OTTAWA - Calls for Pope Francis to come to Canada and personally apologize for abuses at Indian Residential Schools are “reaching for the moon,” said Archbishop Terrence Prendergast.

The Ottawa archbishop has been drawing negative comments for telling media in the wake of the 94 recommendations of the Truth and Reconciliation Commission that a request for an apology within a year in Canada struck him as “rather demanding.” He also questioned the stipulation that the apology “address certain things, like the spiritual abuse they suffered.”

“As the Holy Father is known to send written and video messages for special occasions and to phone people at different times, I felt asking something less than his coming to Canada within a year might have had a much better sense of achieving their goal,” Prendergast said in an e-mail when asked for clarification. “Imagine Pope Francis on Skype at an Assembly of First Nations gathering!

“That’s why I said I thought they were reaching for the moon,” he said. “No disrespect but it generally takes a long time to plan a papal visit and there are protocols involved. I didn’t mean to throw cold water on their wish, only to suggest there might be better ways for it to be realized.”

In an interview with the Ottawa Sun, Prendergast noted that the TRC asked for a Royal Proclamation from the Queen but did not ask her to come to Canada to deliver it.

“My question is, is the issuing of apologies going to be a constant demand for years and years? And would the next pope have to say it as well?”

There has already been a papal apology for residential school abuses. In 2009, Pope Benedict XVI apologized for abuses at the schools — about 60 per cent of which were run by Catholic entities — to First Nations leaders who met with him in the Vatican.

Winnipeg Archbishop-emeritus James Weisgerber, as president of the Canadian bishops’ conference, played a key role in arranging the meeting with Pope Benedict, Assembly of First Nations Chief Phil Fontaine and four other First Nations’ leaders. Also present were five former missionaries who worked in the residential schools.

After that meeting Fontaine told a news conference, according to CNS: “We wanted to hear him say that he understands and that he is sorry and that he feels our suffering, and we heard that very clearly.”

Weisgerber said he does not know why TRC commissioners felt they needed to ask Pope Francis for an apology. “Pope Benedict did precisely that.”

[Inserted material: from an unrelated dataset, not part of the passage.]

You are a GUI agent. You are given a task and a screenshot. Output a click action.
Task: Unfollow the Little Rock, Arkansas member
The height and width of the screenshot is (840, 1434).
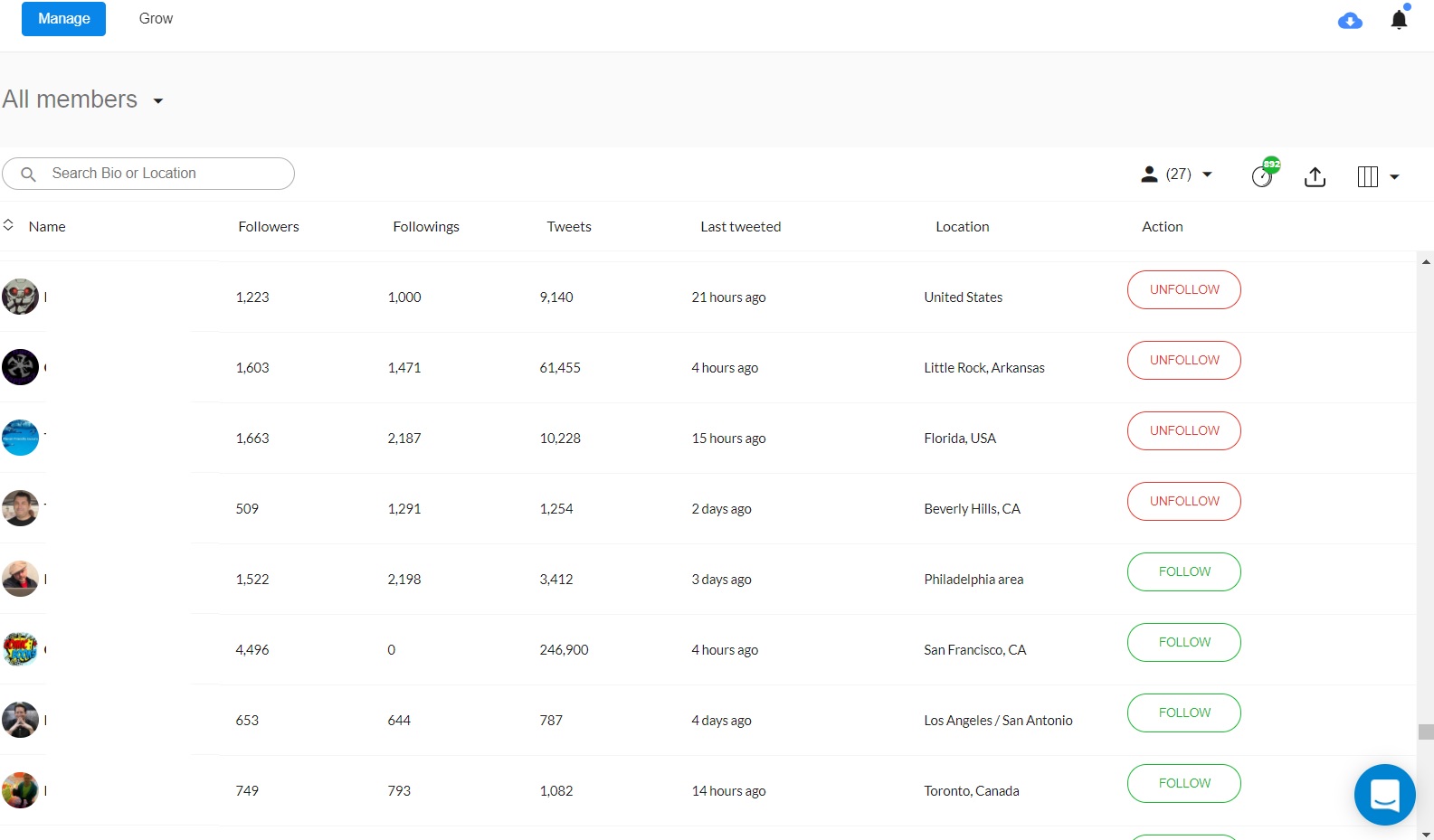click(x=1183, y=360)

Benedict had intended to speak in English, “but because of his deep feeling about this whole thing,” he was afraid he couldn’t express himself as well as he wanted if he spoke English, the archbishop said. So he spoke in Italian through a translator.
Weisgerber said he believes the problem is there is “no direct equivalent to ‘apology’ in Italian.”

“The reality is said in different ways, but there is no direct word, as there is no direct word in French,” he said.

When Weisgerber, Fontaine and the others met the press, “one of the first things people were concerned about was the word ‘apology’ was not present in the Pope’s words,” the archbishop said. “But Phil Fontaine and the other leaders accepted it as an apology and they accepted the apology.

“The key is what was experienced by the leaders who were there,” he said. “I am imagining the TRC people don’t think the Pope Benedict apology was adequate.”

Grouard-McLennan Archbishop Gerard Pettipas, chair of the Catholic Entities, the corporation made up of more than 50 dioceses and religious congregations who were party to the Indian Residential Schools Settlement Agreement, has remained conciliatory. He has promised to bring the commission’s Calls to Action report to the bishops’ plenary in September.

“While the schools no longer exist we have been learning how these former institutions are connected to the rupture that still exists in our relationships,” said Pettipas. “We are learning that reconciliation is not only about the past but is about our present need for justice and is about our capacity together to build a better future.”

CCCB communications director Rene LaPrise said, “Given the years of preparation involved in preparing the TRC report and calls to actions, these deserve time for careful reflection.”